**Prompt a**
Check each statement below against the page on Lisk Core application commands. For each one, answer yes or no and quote the exact words of the page that decide it.
(i) The reload command makes Lisk Core pick up changes to config.json.
(ii) PM2 has to be installed separately from the Lisk Core application distribution.
(iii) The stop command stops Lisk Core but leaves PostgreSQL running.

**Text to read**
--- START ---

Application commands

This section covers how to work with an Application installation of Lisk Core. Further information can be found by referring to the following commands reference list.

Basic commands

The available basic commands which can be used to manage your Lisk node are displayed here below:

Status

Check the status of the Lisk Core node.

bash lisk.sh status

Start

Start Lisk Core and PostgreSQL.

bash lisk.sh start

Stop

Stop Lisk Core and PostgreSQL.

bash lisk.sh stop

Reload

Reload Lisk Core and pick up changes to config.json.

bash lisk.sh reload

Reset / Coldstart

Initializes the PostgreSQL database and starts Lisk Core.

bash lisk.sh coldstart

Logs

Monitor,(tail) the log file of Lisk.

bash lisk.sh logs

Help

Display all available commands.

bash lisk.sh help

Management tools

Update PATH environment variable

If Lisk Core has been installed with the Application package and you wish to use additional tools such as pm2 and psql, the corresponding PATH variables need to be set by executing the following command:

source env.sh

pm2

PM2 is bundled with the Lisk Core application distribution and will be available after updating the PATH environment. For more information, how to manage your node with PM2, please see the Source code commands page.

psql

The interactive terminal for postgreSQL is bundled with the Lisk Core Application distribution and will be available after updating the PATH environment. For more information regarding the available commands, see the official PostgreSQL documentation.

--- END ---

**Data section**
--- START ---

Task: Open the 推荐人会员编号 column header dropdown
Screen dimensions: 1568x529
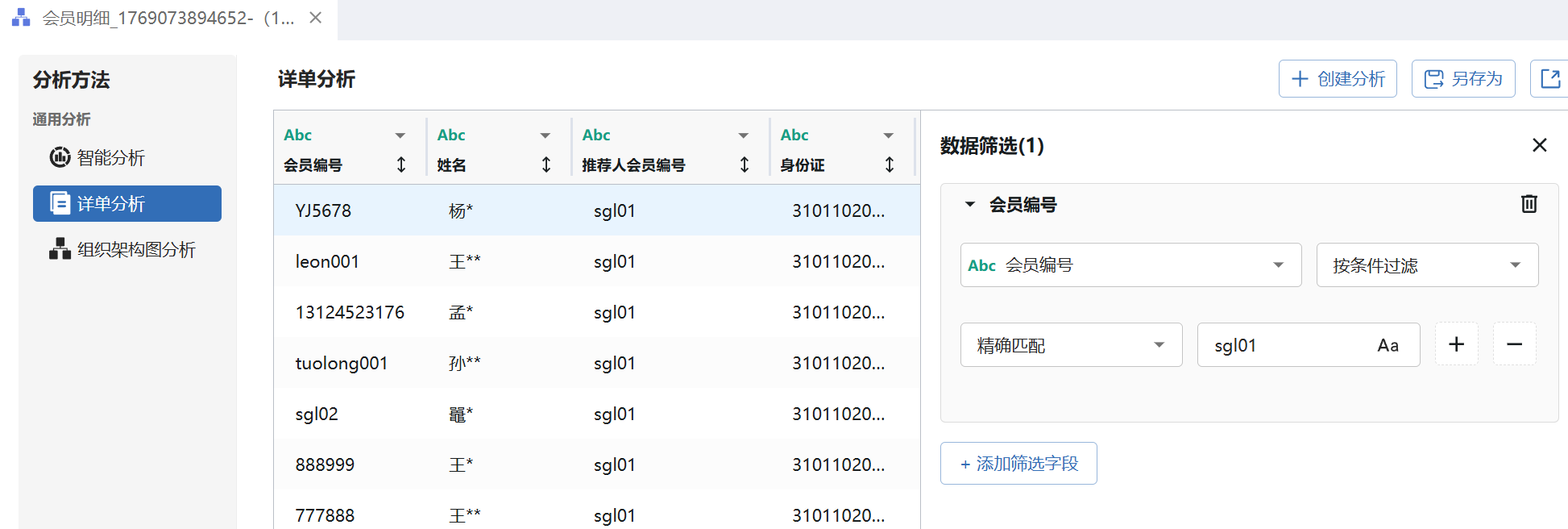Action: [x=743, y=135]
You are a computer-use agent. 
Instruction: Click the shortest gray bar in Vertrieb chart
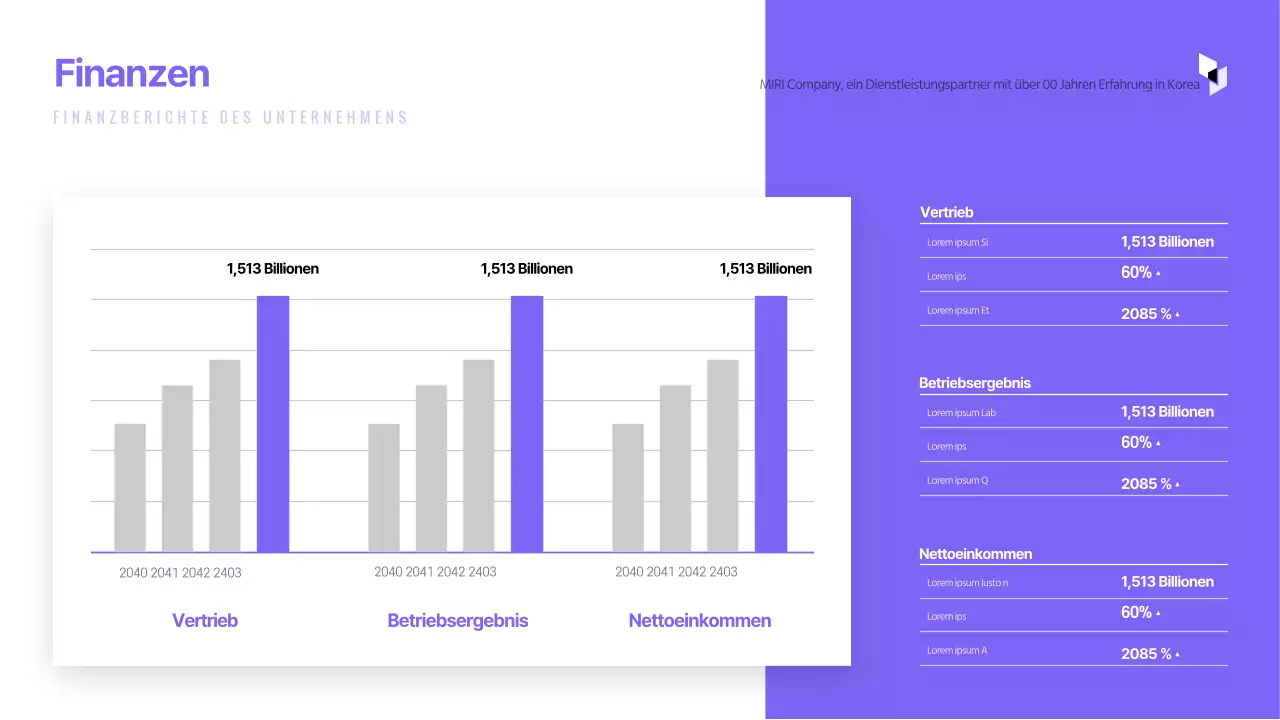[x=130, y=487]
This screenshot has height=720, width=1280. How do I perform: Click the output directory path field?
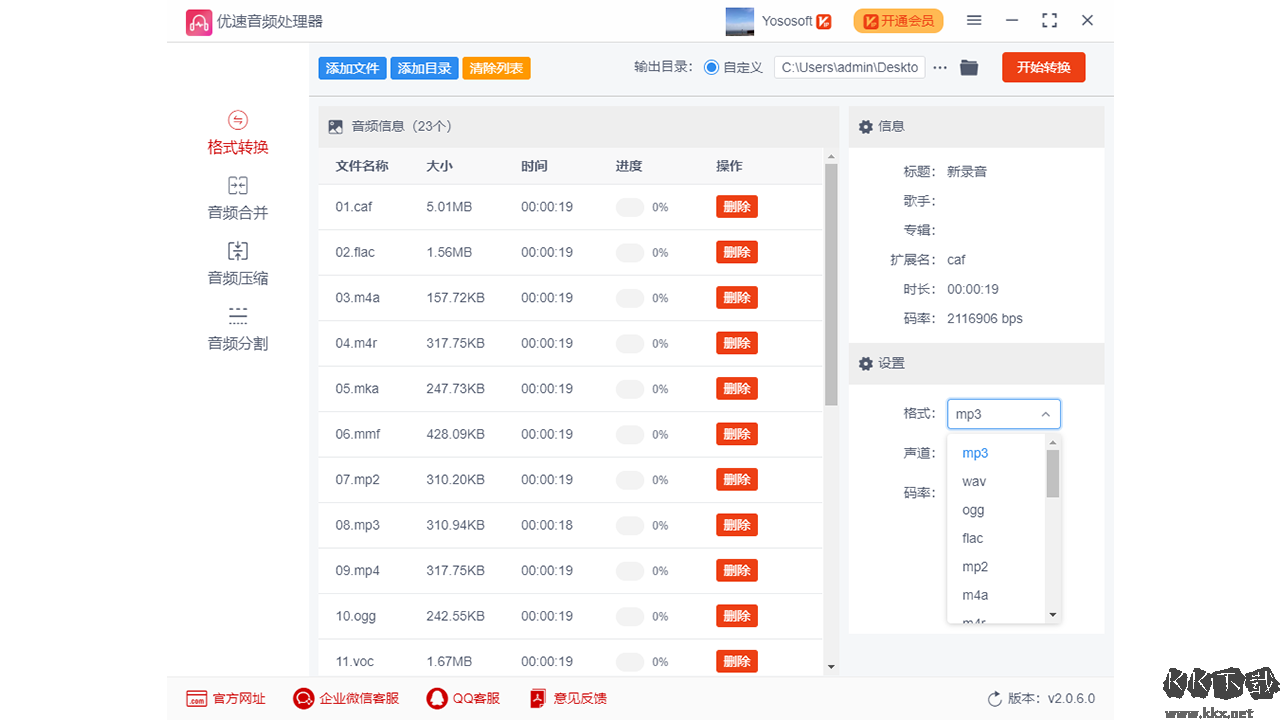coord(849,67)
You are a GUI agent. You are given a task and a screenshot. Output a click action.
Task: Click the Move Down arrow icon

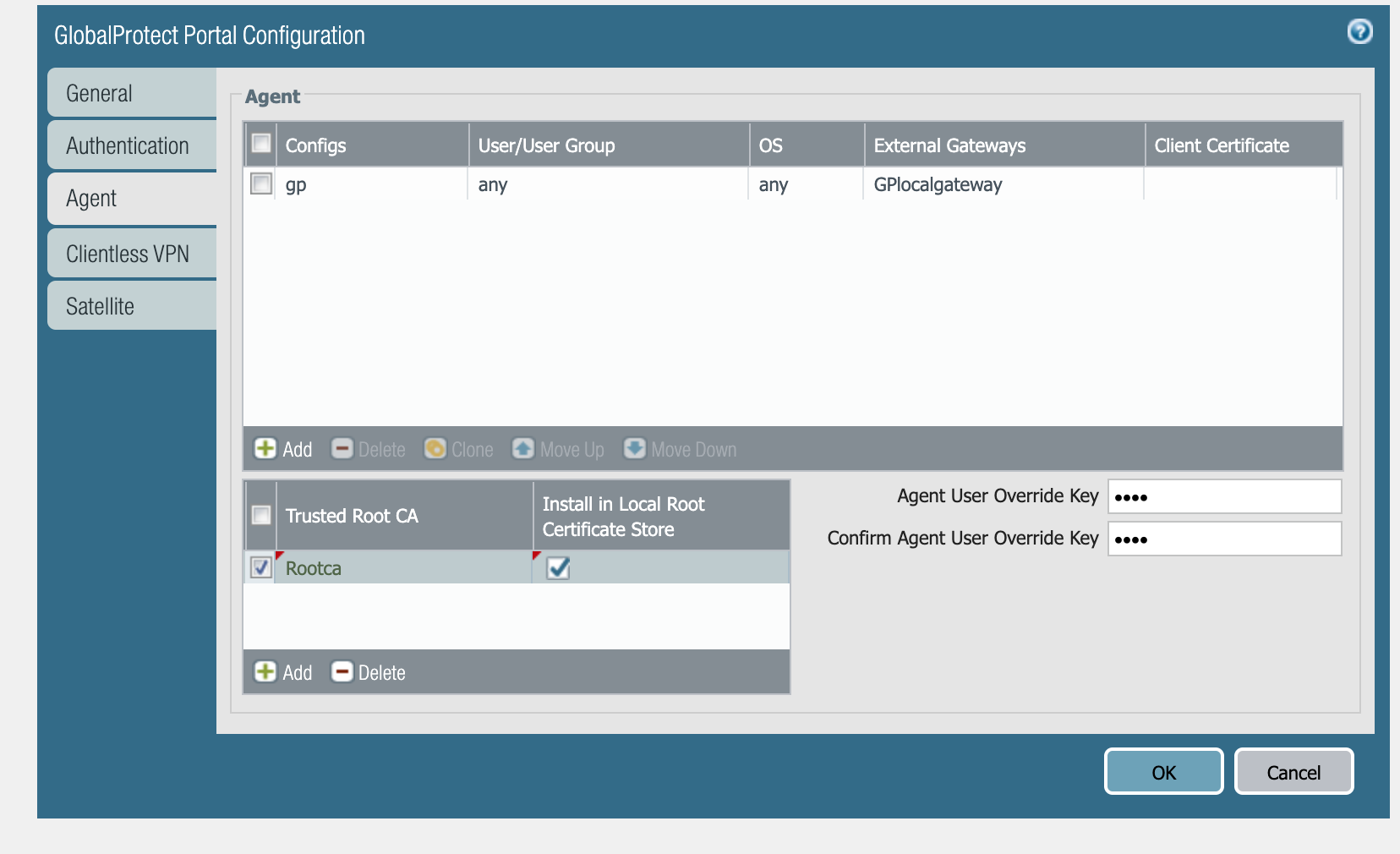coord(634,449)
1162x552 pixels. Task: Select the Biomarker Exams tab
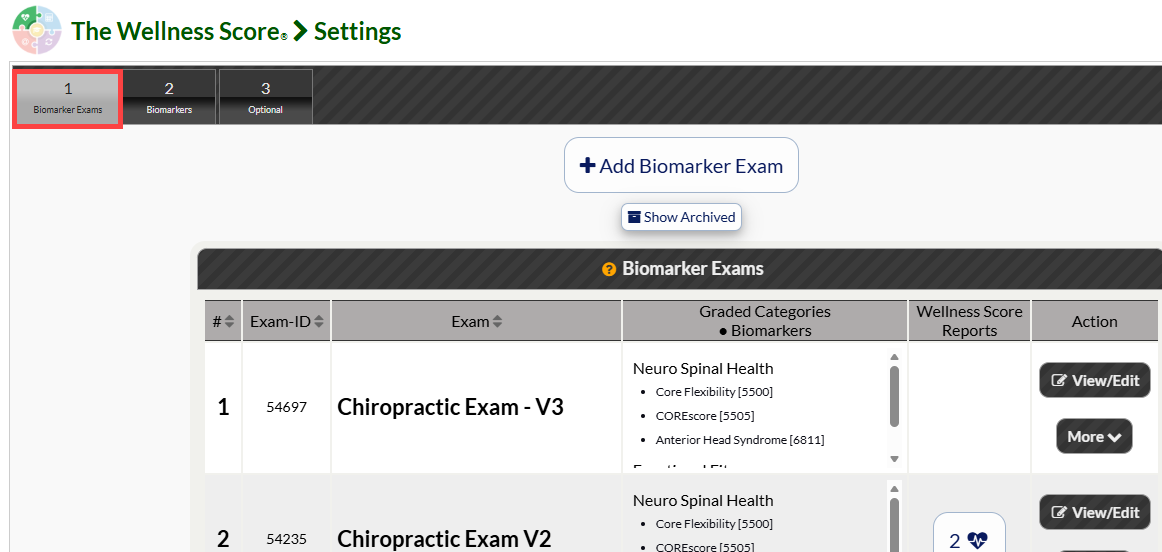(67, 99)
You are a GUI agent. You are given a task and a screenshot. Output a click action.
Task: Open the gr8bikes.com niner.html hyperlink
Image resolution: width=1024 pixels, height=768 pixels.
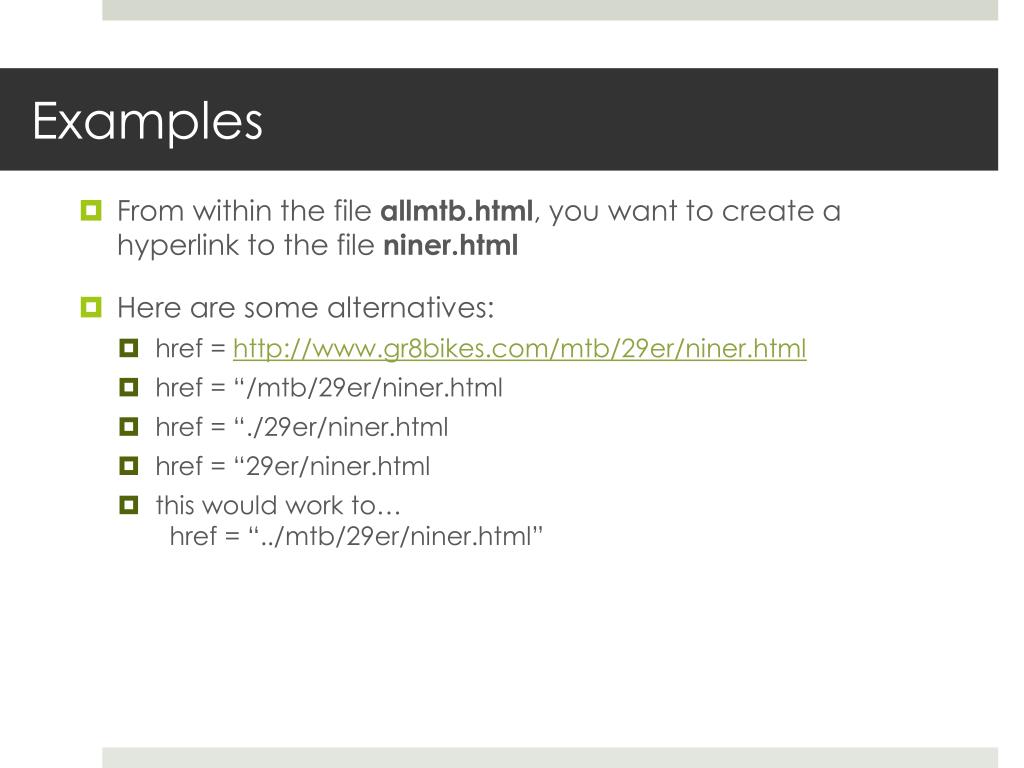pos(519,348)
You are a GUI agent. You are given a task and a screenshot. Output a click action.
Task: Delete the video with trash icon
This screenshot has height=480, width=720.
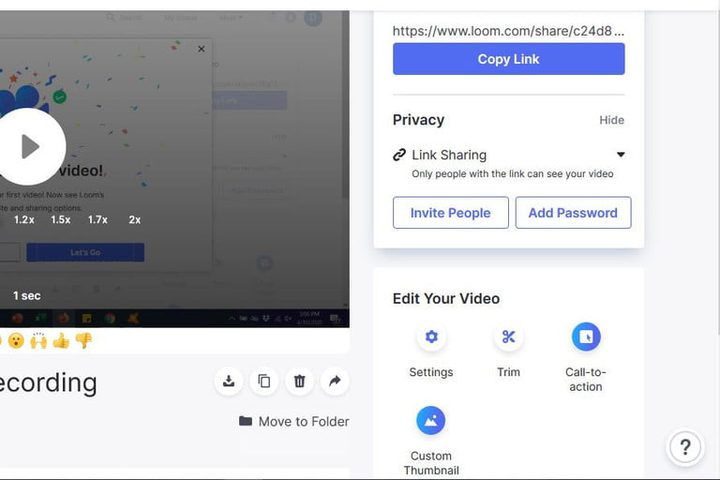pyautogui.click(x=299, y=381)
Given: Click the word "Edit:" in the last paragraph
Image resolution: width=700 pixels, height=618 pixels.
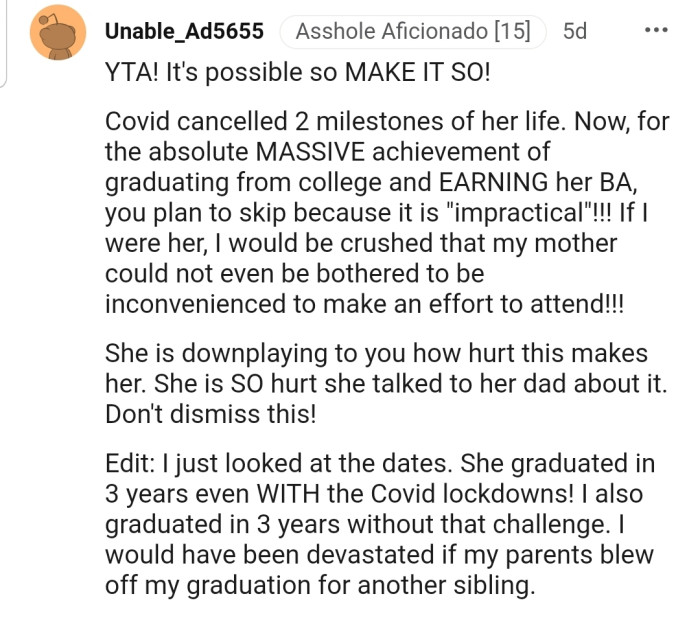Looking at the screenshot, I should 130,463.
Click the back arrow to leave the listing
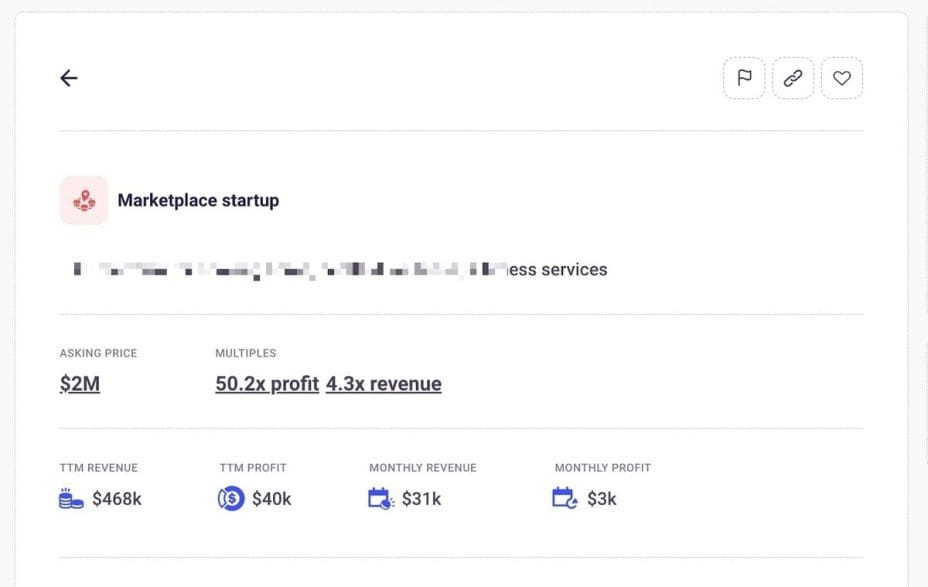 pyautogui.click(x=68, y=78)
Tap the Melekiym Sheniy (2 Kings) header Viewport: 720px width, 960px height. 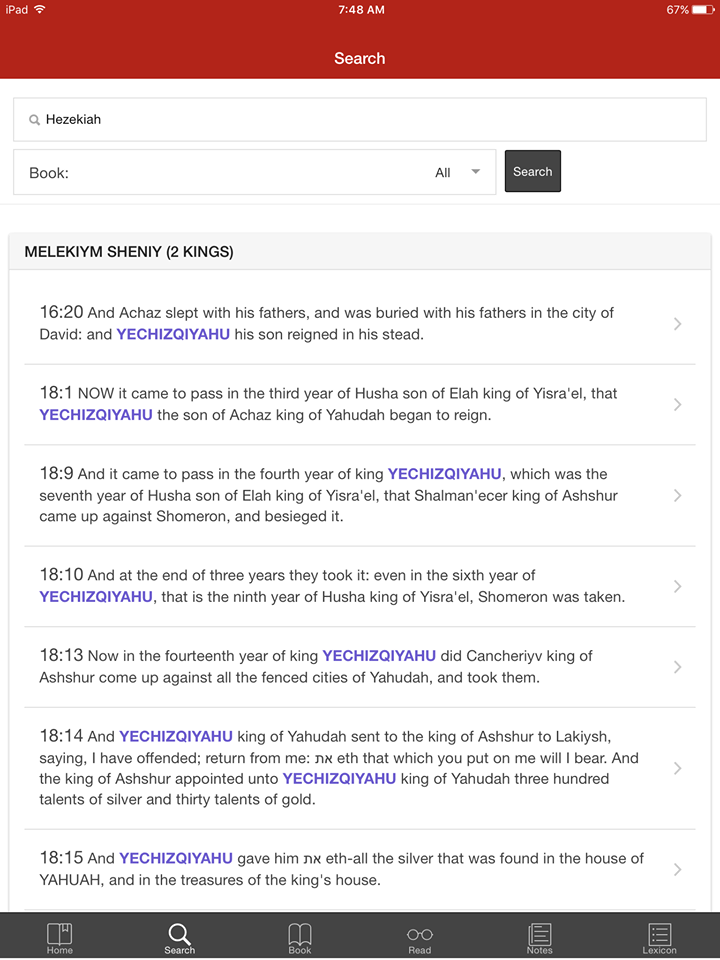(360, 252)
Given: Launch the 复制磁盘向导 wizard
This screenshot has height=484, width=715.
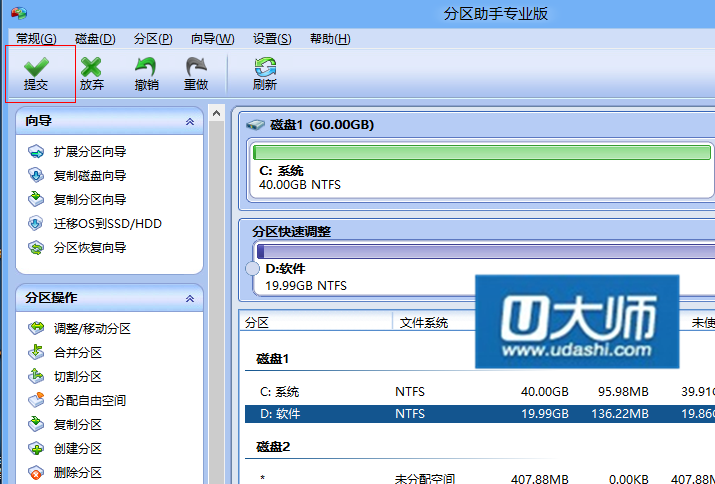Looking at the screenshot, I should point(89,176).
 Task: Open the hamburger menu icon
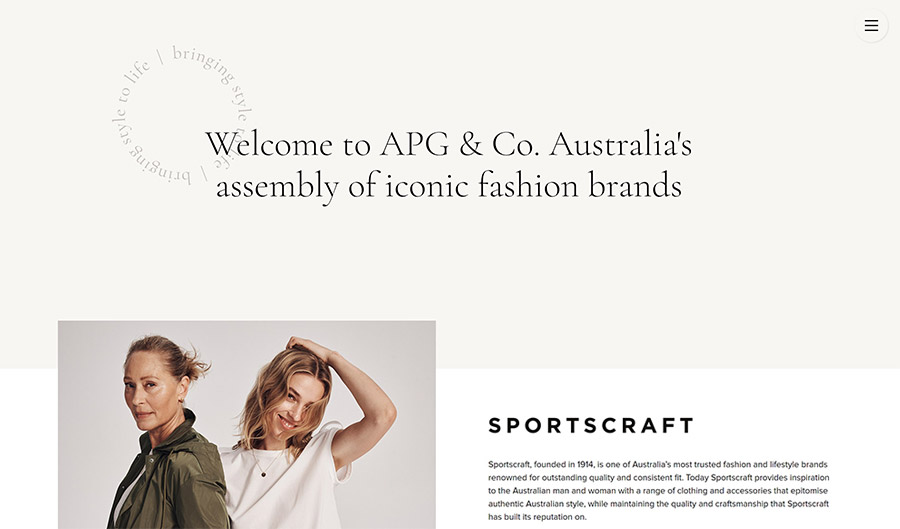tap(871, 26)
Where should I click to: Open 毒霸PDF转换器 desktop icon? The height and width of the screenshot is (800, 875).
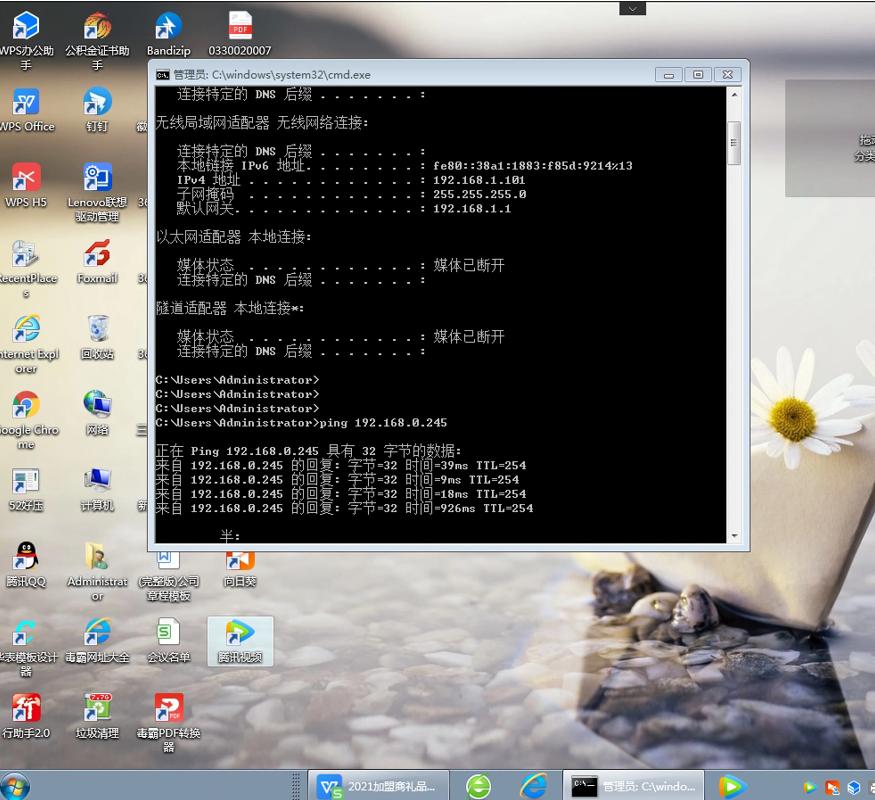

--- END ---

**Prompt b**
Update the records from their first line up to and including the line with "pyautogui.click(x=299, y=381)" by replacing "GUI agent" with "screen agent". Keep everything else unchanged, and leave the pictures out of your answer.

**Expected output a**
(i) Yes: "Reload Lisk Core and pick up changes to config.json."
(ii) No: "PM2 is bundled with the Lisk Core application distribution"
(iii) No: "Stop Lisk Core and PostgreSQL."

**Expected output b**
Task: Open the 推荐人会员编号 column header dropdown
Screen dimensions: 1568x529
Action: [x=743, y=135]
You are a computer-use agent. 
Instruction: Click the shortest gray bar in Vertrieb chart
[x=130, y=487]
This screenshot has height=720, width=1280. How do I perform: Click the output directory path field?
coord(849,67)
You are a screen agent. You are given a task and a screenshot. Output a click action.
Task: Click the Move Down arrow icon

coord(634,449)
1162x552 pixels. Task: Select the Biomarker Exams tab
(67, 99)
You are a screen agent. You are given a task and a screenshot. Output a click action.
Task: Open the gr8bikes.com niner.html hyperlink
Image resolution: width=1024 pixels, height=768 pixels.
pos(519,348)
You are a screen agent. You are given a task and a screenshot. Output a click action.
Task: Delete the video with trash icon
This screenshot has height=480, width=720.
pyautogui.click(x=299, y=381)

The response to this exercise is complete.